§ **Your goal**: Repeat the lines of the records word for word, starting at the line that contains "Viewport: 1898px width, 1068px height." and stopping after the line that contains "(x=609, y=67)".

─── Supplied information ───

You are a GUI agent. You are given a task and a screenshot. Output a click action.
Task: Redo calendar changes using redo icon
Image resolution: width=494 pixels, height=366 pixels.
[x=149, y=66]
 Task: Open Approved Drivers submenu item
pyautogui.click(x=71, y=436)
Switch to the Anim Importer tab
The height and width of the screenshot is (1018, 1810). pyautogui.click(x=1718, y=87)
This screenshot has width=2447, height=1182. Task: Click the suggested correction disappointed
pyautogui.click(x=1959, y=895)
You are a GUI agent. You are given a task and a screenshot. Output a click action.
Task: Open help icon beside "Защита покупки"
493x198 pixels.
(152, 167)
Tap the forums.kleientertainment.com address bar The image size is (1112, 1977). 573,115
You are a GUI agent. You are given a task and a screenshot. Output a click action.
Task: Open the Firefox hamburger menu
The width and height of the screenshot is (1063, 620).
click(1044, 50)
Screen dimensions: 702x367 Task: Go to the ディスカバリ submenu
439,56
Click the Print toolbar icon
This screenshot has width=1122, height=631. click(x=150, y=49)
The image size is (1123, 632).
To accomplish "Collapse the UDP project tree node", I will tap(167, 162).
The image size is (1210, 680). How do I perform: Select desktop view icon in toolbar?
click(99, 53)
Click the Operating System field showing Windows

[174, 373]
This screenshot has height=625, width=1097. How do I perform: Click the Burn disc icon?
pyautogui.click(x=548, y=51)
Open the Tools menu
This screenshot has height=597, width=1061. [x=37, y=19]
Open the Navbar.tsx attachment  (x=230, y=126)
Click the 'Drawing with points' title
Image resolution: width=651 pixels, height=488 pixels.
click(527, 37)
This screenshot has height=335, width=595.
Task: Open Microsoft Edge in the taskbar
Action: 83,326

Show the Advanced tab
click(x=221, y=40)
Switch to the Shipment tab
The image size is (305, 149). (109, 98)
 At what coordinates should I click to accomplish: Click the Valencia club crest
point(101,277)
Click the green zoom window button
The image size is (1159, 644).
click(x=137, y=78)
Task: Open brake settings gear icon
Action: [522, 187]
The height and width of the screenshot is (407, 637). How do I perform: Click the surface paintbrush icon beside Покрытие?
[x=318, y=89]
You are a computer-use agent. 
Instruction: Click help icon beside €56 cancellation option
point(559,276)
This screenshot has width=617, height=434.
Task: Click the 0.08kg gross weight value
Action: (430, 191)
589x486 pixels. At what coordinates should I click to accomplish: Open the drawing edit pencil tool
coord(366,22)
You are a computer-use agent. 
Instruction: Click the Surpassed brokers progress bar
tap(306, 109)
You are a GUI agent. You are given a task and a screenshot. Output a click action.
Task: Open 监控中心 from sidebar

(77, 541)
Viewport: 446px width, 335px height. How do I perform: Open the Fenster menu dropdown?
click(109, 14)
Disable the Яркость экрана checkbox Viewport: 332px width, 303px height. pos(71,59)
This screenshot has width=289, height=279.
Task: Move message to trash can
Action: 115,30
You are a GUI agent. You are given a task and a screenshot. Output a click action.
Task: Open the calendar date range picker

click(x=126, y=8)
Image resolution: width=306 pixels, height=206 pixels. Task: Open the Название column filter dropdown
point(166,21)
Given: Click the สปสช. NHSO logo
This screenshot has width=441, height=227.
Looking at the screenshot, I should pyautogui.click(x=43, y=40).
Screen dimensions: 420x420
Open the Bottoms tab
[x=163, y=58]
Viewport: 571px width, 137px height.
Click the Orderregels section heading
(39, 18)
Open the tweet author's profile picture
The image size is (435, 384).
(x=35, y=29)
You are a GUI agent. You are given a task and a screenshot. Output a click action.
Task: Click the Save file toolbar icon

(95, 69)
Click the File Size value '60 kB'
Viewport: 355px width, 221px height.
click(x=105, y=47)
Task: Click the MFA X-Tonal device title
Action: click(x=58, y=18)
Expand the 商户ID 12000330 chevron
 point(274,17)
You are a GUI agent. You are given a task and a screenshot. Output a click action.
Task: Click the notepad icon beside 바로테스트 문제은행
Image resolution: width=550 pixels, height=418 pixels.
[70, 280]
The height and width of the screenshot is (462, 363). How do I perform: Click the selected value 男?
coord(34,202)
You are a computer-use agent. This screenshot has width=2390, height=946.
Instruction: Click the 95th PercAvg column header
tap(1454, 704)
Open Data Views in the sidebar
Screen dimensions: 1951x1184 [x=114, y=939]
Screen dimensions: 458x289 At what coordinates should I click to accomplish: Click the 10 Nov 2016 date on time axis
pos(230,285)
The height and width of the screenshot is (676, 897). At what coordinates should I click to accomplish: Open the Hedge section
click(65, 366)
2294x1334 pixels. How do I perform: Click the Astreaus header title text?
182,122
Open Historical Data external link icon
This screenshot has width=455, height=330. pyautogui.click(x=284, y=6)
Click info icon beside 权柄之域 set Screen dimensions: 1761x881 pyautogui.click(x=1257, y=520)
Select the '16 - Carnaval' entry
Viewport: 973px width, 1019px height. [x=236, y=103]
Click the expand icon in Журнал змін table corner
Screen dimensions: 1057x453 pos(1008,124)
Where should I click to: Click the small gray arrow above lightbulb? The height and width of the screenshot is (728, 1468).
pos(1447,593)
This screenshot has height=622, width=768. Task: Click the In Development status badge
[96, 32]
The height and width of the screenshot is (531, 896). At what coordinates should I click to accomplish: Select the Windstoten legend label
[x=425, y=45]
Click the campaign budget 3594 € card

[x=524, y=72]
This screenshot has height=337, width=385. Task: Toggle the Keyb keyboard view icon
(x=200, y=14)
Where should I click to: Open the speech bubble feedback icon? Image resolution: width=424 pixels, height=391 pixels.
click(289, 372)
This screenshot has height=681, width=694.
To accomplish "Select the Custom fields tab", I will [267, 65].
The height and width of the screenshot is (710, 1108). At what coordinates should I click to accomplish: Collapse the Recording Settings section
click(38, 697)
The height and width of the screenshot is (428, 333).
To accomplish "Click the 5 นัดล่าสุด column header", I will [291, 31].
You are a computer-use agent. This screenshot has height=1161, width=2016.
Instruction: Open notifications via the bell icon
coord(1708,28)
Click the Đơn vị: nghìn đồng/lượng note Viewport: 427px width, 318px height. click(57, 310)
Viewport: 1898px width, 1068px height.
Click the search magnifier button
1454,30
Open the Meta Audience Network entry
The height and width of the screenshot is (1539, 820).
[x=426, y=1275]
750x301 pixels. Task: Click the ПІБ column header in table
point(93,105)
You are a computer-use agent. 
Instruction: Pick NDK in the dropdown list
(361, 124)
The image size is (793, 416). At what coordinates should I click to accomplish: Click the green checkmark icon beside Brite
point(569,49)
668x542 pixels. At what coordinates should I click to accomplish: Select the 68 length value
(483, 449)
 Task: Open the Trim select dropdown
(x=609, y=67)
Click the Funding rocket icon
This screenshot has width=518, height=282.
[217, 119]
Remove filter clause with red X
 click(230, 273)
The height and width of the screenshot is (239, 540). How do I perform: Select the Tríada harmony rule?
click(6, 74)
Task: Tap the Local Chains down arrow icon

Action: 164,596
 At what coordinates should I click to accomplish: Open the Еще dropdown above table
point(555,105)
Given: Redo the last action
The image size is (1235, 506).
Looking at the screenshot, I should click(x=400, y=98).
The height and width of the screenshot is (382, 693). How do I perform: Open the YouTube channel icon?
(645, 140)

───

§ **Finished task**:
Viewport: 1898px width, 1068px height.
Click the search magnifier button
1454,30
Open the Meta Audience Network entry
The height and width of the screenshot is (1539, 820).
[x=426, y=1275]
750x301 pixels. Task: Click the ПІБ column header in table
point(93,105)
You are a computer-use agent. 
Instruction: Pick NDK in the dropdown list
(361, 124)
The image size is (793, 416). At what coordinates should I click to accomplish: Click the green checkmark icon beside Brite
point(569,49)
668x542 pixels. At what coordinates should I click to accomplish: Select the 68 length value
(483, 449)
 Task: Open the Trim select dropdown
(x=609, y=67)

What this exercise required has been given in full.